NavList:
A Community Devoted to the Preservation and Practice of Celestial Navigation and Other Methods of Traditional Wayfinding
From: Frank Reed
Date: 2016 Jul 5, 16:24 -0700
Tom Sult asked:
Why not the more conventional CelNav?
I try to avoid saying "cel nav", but I do write CN in short messages. Our normal name for the subject, celestial navigation, is relatively local in both time and space. The name only became popular in the 1920s. I attribute this to the rise of aerial navigation for which the prior term, nautical astronomy, wasn't quite right. The name celestial navigation is primarily used in the USA. In the UK, the subject is commonly called astro navigation or just astro. In most other western languages, it's some variant of astronomical navigation. A few random examples (from Wikipedia):
- Catalan: Navegació astronòmica
- German: Astronomische Navigation
- Spanish: Navegación astronómica
- Estonian: Astronavigatsioon
- French: Navigation Astronomique
- Italian: Navigazione Astronomica
- Greek: Αστρονομική ναυτιλία (Astronomiki Nautilia)
- Polish: Astronawigacja
- Portuguese: Navegação astronómica
- Swedish: Astronomisk navigation
As you can see, astronomical navigation is the overwhelming favorite.

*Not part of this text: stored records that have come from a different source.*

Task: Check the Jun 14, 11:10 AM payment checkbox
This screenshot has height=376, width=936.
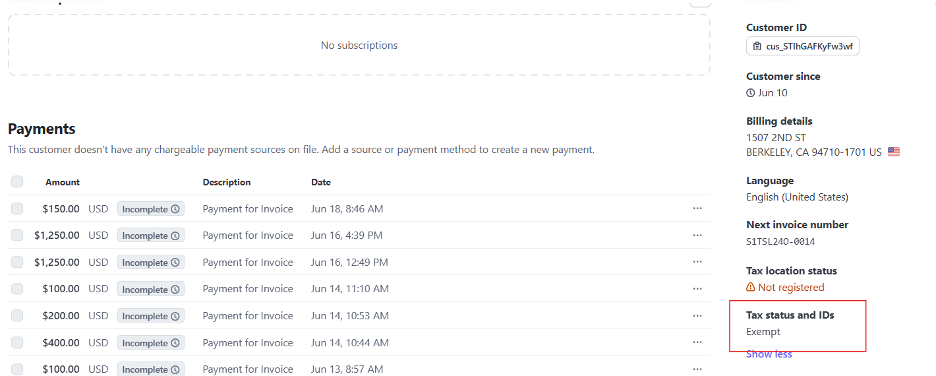Action: pos(17,289)
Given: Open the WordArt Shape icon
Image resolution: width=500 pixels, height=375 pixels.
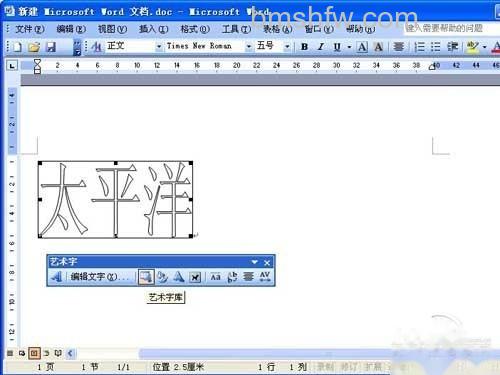Looking at the screenshot, I should coord(179,277).
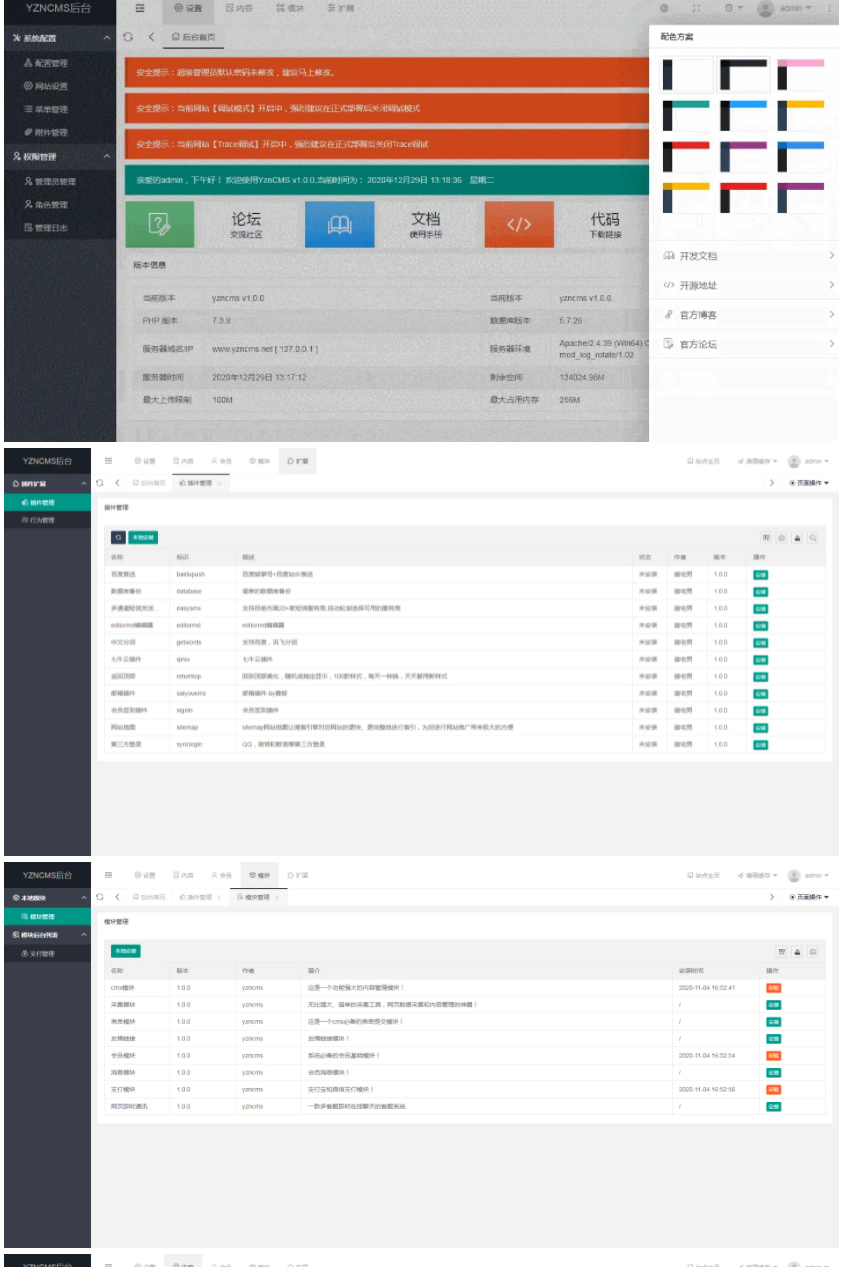Open 网站设置 in the left sidebar
This screenshot has height=1267, width=851.
(x=52, y=86)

It's certainly apt, and if it weren't for history, I would suggest it as the name to use in American English today (too late for that!). Although celestial navigation has a certain ring to it, in some ways it's too ring-y and sounds a bit ethereal, a bit cosmic, or spiritual. Indeed, over the years I have encountered quite a few people who hear the phrase "celestial navigation" and think that it has something to do with cosmic contemplation.